Posts filed under 'funghi'
This was different from anything I have ever had and I liked it. It was rich and woodsy and real cold weather food. You have to love mushrooms, but if you do, you will also love this easy, make ahead casserole dish.

Pasticcio di polenta con funghi
for 8 as a first course
preheat the oven to 175°C or 350°F
1 large onion, chopped
olive oil
3 large cloves of galic left whole
1 kilo or 2.2 pounds of mixed mushrooms including, if possible some porcini
(I used a one pound 430 g can of button mushrooms, a one pound 430 g package of frozen mixed mushrooms,
1 ounce 30 g of rehydrated dried porcini and a fat tablespoon of porcini powder)
salt
a glug of fortified wine such as Marsala or sherry
125 ml or 1/2 cup fresh heavy cream
nutmeg to taste
a handful of fresh thyme leaves or a tablespoon of dried ones
250 g or 9 ounces raw polenta cooked in salted water according to directions
200 g or 7 ounces grated Pecorino cheese
First, put the dried porcini in a bowl and cover them with very hot water then leave them to soak and become softened.

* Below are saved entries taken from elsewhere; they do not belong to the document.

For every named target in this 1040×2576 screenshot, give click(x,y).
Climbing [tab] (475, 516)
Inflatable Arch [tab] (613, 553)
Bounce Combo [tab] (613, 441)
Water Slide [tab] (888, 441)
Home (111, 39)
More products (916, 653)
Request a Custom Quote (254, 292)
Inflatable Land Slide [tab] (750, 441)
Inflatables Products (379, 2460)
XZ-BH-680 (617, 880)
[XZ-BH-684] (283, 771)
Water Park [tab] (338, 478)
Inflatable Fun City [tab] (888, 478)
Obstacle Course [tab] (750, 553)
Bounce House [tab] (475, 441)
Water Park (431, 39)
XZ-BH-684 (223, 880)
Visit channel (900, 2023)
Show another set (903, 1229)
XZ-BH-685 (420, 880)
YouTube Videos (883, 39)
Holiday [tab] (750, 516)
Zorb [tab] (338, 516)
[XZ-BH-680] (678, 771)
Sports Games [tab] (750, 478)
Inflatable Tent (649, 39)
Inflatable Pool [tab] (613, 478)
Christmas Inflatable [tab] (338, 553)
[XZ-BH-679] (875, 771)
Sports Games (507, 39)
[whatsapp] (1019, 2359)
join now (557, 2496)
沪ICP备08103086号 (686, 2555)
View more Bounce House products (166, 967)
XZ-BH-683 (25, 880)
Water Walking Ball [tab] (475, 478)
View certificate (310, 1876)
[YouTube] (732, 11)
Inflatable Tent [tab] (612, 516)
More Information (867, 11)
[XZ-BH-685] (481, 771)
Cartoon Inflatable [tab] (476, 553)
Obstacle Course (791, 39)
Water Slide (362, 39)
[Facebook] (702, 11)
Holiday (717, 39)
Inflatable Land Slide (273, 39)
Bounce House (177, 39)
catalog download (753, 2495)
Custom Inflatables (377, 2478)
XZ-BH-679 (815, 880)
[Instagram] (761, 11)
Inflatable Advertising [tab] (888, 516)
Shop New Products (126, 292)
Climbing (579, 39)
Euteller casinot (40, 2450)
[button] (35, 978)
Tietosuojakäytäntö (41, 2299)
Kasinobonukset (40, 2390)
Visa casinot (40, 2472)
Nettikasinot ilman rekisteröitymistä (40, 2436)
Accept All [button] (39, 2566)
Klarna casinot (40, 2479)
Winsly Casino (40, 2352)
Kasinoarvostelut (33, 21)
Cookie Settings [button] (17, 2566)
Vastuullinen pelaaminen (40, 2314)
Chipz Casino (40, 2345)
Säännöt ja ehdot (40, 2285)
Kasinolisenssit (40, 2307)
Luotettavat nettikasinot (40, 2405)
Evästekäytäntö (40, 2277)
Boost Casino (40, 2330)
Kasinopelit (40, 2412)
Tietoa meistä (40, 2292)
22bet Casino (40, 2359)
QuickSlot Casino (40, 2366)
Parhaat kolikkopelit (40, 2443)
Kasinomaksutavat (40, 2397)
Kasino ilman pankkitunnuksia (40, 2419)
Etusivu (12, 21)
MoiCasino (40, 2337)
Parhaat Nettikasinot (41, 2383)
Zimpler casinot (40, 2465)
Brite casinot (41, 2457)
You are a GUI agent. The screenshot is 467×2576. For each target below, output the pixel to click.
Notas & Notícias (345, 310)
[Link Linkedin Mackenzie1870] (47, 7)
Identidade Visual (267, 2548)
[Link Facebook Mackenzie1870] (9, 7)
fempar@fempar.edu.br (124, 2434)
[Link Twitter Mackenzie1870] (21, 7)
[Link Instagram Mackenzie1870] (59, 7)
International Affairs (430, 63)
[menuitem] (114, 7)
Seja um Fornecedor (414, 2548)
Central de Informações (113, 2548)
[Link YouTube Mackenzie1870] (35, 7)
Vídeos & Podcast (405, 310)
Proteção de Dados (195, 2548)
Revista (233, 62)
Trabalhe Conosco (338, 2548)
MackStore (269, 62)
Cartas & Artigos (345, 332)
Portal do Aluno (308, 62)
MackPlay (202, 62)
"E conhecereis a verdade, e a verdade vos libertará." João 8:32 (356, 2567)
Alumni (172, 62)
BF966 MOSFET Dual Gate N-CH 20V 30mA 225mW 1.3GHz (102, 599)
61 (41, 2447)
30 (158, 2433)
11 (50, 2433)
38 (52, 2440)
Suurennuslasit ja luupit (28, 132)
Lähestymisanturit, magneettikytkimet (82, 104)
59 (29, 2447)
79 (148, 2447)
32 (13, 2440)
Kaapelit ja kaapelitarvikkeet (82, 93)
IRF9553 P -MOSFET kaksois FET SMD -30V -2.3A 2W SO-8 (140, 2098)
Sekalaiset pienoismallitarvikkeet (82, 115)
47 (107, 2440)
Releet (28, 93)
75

Once they are softened, remove them with your hands, so that any dirt is left behind. If you are using some canned mushrooms, drain them, too, then filter the rehydrating water into the juices from the can. We won’t be leaving behind any flavor at all.
In a large frying pan, heat about 60 ml or 1/4 cup good olive oil and start sauteing the mushrooms, sprinkled with a bit of salt to help them lose water. This process will take varying amounts of time depending on what kinds of mushrooms you are using. Should you have fresh ones, they will take little time. Canned and frozen ones rake more time, and the rehydrated dried ones are much like fresh once rehydrated. Cook them over moderate heat, stirring occasionally, until they are dried enough that the fat sizzles. Add the glug of wine and stir it up. Then add the reserved juices to the pan and cook them down until they are almost gone. Taste for salt and correct. Toss in the thyme and stir in the cream. Cook, stirring, just until it is bubbling hut, then grate nutmeg over the top, the quantity to your taste. Turn off the heat and leave it alone until you are ready to make the casserole.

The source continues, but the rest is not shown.